Now only if I can figure out why he called me sweetheart last night on the phone??? (We haven’t reached the “I love you” stage, so what’s up with that?
Twitter @ http://www.singlemommindy.blogspot.com
I agree with Elizabeth that flirting in writing can be a lot of fun! Whether in a full blown relationship or just dating I think many guys – and women too – are more comfortable writing some of these endearing or flirty things than saying them. Texting can be very playful and hot, but HAS to be followed up on in person with action! And the first “I love you” has to be in person, not through a text.
Elizabeth: “Sweetheart” – wow! This sounds like a big step forward. Keep us posted.
MindyMom: We agree! The first “I love you” in person, of course. Texting just seems to get old (very)quick when there’s no in person follow-up.

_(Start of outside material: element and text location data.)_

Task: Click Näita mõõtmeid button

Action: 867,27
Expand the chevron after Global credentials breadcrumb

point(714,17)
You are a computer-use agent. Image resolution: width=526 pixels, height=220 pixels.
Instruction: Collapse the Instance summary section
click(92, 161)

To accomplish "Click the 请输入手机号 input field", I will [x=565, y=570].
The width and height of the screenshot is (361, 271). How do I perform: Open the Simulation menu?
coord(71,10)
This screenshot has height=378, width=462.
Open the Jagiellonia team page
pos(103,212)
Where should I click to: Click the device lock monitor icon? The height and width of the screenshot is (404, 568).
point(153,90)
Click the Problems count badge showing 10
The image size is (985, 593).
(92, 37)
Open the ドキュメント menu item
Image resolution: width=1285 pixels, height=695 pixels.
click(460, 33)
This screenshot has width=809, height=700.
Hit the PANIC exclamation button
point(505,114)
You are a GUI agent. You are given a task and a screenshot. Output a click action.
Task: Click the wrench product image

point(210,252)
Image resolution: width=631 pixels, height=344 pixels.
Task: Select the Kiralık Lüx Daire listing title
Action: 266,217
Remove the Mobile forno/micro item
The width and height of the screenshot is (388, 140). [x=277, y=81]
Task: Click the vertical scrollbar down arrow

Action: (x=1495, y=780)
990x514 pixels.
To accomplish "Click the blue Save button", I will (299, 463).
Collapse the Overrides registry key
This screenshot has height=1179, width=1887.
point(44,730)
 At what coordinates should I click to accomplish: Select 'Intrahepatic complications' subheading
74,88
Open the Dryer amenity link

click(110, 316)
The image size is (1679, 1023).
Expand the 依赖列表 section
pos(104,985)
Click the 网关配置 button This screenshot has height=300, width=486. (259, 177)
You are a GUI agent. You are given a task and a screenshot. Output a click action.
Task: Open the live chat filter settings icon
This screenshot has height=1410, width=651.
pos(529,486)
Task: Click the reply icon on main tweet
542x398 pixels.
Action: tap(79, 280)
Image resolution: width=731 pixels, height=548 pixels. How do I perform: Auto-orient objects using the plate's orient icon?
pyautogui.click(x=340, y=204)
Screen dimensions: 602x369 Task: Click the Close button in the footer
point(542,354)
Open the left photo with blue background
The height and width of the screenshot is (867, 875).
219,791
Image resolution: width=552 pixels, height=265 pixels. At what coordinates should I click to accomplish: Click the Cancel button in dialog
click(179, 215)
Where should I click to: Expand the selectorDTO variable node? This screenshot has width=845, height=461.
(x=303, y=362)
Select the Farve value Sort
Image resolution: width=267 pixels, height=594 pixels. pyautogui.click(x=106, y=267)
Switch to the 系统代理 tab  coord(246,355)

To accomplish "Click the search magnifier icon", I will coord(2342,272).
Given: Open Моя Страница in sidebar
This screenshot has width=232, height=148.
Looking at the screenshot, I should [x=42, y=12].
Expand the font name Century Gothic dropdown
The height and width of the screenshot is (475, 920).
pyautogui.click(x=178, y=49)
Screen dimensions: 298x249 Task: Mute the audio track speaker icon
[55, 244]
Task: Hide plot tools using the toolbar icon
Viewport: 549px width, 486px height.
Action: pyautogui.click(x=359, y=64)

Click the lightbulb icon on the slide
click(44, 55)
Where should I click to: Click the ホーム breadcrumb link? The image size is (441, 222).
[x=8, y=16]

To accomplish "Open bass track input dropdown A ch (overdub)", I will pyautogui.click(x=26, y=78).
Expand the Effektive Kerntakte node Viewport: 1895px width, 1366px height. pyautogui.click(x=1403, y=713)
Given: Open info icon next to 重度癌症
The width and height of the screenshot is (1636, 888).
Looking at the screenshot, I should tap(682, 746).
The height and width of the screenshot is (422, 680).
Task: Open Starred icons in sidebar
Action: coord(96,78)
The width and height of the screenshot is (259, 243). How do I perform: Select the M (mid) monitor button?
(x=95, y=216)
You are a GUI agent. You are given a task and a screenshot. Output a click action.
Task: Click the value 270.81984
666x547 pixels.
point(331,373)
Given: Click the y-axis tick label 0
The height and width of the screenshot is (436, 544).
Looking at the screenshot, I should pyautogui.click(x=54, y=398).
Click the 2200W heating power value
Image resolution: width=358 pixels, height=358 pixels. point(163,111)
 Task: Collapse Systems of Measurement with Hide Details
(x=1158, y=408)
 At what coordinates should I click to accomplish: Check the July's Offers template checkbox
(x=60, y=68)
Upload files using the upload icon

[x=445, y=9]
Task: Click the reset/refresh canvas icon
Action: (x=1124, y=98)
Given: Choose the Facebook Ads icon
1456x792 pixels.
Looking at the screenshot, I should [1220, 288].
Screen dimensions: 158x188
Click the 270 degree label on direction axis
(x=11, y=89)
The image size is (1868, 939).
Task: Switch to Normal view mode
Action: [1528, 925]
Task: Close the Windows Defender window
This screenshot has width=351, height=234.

Twitter @ http://www.cathouseteri.blogspot.com
Texting is just another form of communication. It needs to be treated as such. When there is no balance, it causes trouble.
I don’t think it matters WHAT you are texting, or even HOW OFTEN. It is just important to utilize it effectively. And since most humans are no good at communicating effectively on any level, then most texting is not done well either.
I finally set my post at Single Mom Seeking “to publish.” Oops!
My dilemma touches upon what Catty Teri says: when you’re just starting to date someone and you only communicate by text… does that cause trouble?
It has for me. But maybe I’m just over-analyzing?
I think if you haven’t met yet, texting is a cop out. You should give the person the courtesy of talking on the phone! I recently tried meeting a woman for drinks, when all she’d do was text. It really bothered me.
http://dadshouseblog.com/2009/01/28/texting-vs-calling-for-a-date
Texting me would be, and has been, a waste of time. I don’t text. I enjoy emails, or even an IM sometimes, but texting is a bother to me. Don’t feel like double pressing and spending way too much time to type a couple of words. Give me a keyboard. My phone is for talking. One young lady had sent me 3 text messages and thought I didn’t like her because I never replied. Until she bothered to read the email I’d sent her explaining that I don’t text. We talked on the phone some, but she was too hooked into texting as a norm, so I moved on. Easier to find someone who communicates via the same means as me.
M – you have the wrong kind of cell phone, honey. I got the kind with an actual keyboard and it has set me free.
I agree with others that if someone is just texting, something is off. I like a good balance, but texting does have it’s advantages. My kid for example does not love it (and I don’t blame him) when my ear is glued to a phone, but he doesn’t seem to even notice if I’m doing a few texts here and there, and I’m more present for him, too!
texting has been a big way of communicating for me and the new guy. He works longer hours than me, so we text during the day a bit because calling isn’t an option. It’s usually followed up later in the day by at least a phone call, and often, an actual date. It’s a fun way to flirt. The secretiveness (is that a word?) of it also adds to the allure, I think.